Ascending Aorta – when and how it should be treated
Parietal tension is a physical quantity acting on the wall of a vessel (not just blood vessel, but any vessel, including another hollow organ such as the stomach or intestine) and which depends, according to Laplace’s Law, of three parameters: the pressure inside the vessel, the thickness of the vessel wall and the vessel diameter. Parietal tension of the aortic wall is thus determined by the pressure of the blood in the aorta (the “system tension”), the thickness of the aortic wall and the diameter of the aorta.
Increased aortic diameter will result in increased parietal tension. Thus, as the diameter of the aorta increases it will increase its rate of growth.
Overgrowth has two major consequences: rupture of the aorta and appearance of aortic insufficiency.
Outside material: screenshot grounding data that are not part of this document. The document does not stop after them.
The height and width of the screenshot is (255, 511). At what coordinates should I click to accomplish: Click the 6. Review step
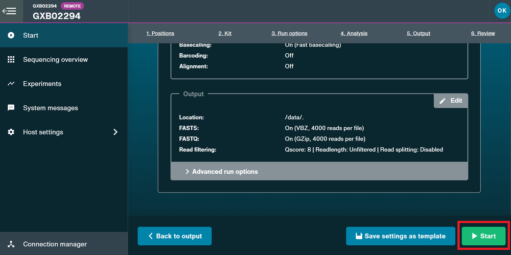[x=483, y=33]
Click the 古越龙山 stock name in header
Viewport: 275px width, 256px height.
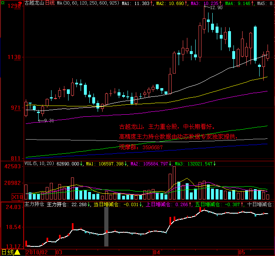[34, 3]

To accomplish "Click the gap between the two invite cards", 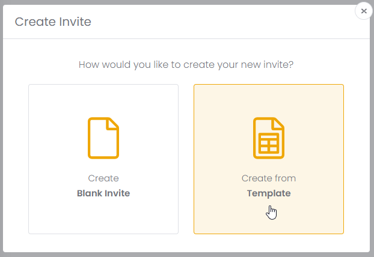I will (186, 159).
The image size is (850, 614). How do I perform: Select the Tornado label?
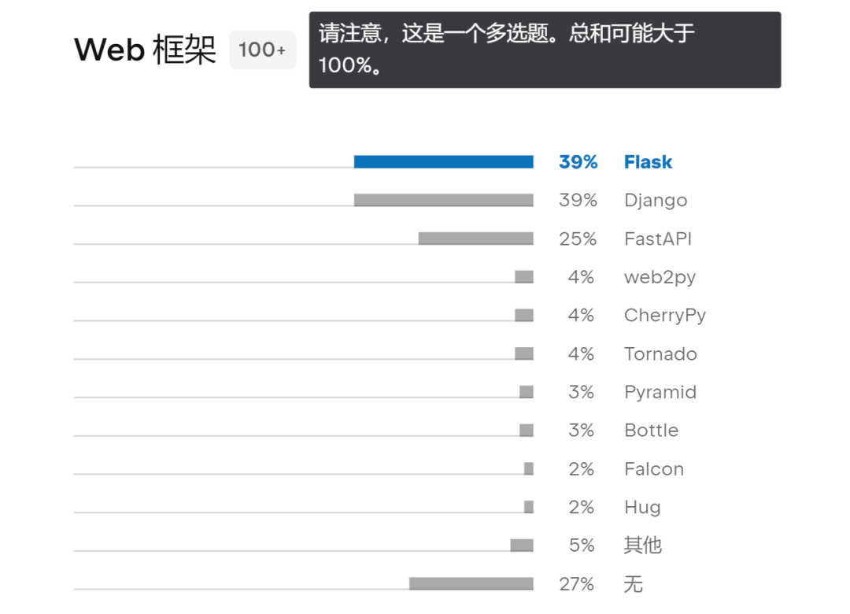660,353
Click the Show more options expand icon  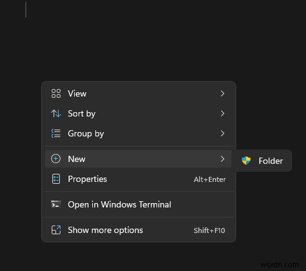pyautogui.click(x=56, y=230)
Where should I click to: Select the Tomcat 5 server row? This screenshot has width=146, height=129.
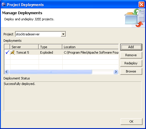point(61,52)
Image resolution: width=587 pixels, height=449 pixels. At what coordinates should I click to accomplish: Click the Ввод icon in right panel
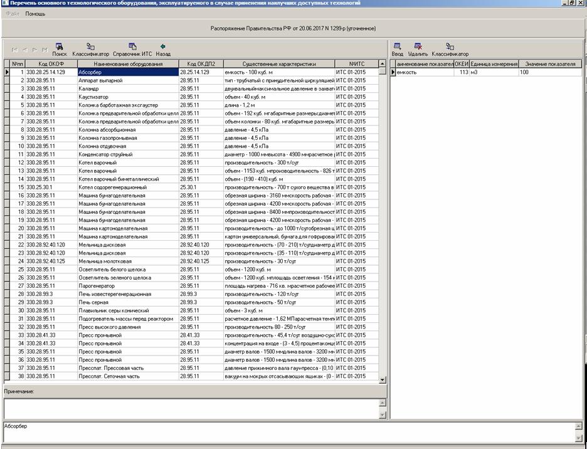(x=397, y=49)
Rupture of aortic wall is a dramatic phenomenon that can cause rapid death of the patient, in the absence of urgent and large-scale intervention – the results of which are much lower than of a planned elective intervention. It is important to note that most patients with aneurysms of the ascending aorta not treated surgically die after these aneurysms rupture.
It should be noted that a dilated aorta should be replaced before of its rupture. We know today that spontaneous rupture (non-traumatic) of the aorta is exceptional at a size below a certain threshold. This threshold is different for different categories of patients. Thus, in patients with connective tissue disease (Marfan syndrome and other related syndromes, bicuspid aortic), aorta tends to rupture earlier (smaller size). Consequently, in these patients the indication for replacement of the dilated ascending aorta is recommended earlier.
In general, the reference aortic diameter is 5 cm. In younger patients and especially those with connective tissue diseases (Marfan syndrome) is recommended to replace the ascending aorta at a diameter of 4.3-4.5 cm. Also, is recommended prophylactic replacement of the ascending aorta at sizes smaller than 5 cm (4-4.5 cm in patients with bicuspid aortic and 4.8 cm at other patients) during cardiac surgery for another injury.
In conclusion, an enlarged ascending aorta should be monitored regularly by ultrasound. Since rupture is exceptional, usually at sizes smaller than 5 cm, it is recommended that these patients to address a heart surgeon only in special cases (younger patients, Marfan syndrome or other related syndromes, chronic aortic dissection). Due to the considerably risk of rupture at larger sizes (average size at which the ascending aorta ruptures is 5.9 cm) is recommended surgical replacement of the ascending aorta aneurysms larger than 5-5.5 cm.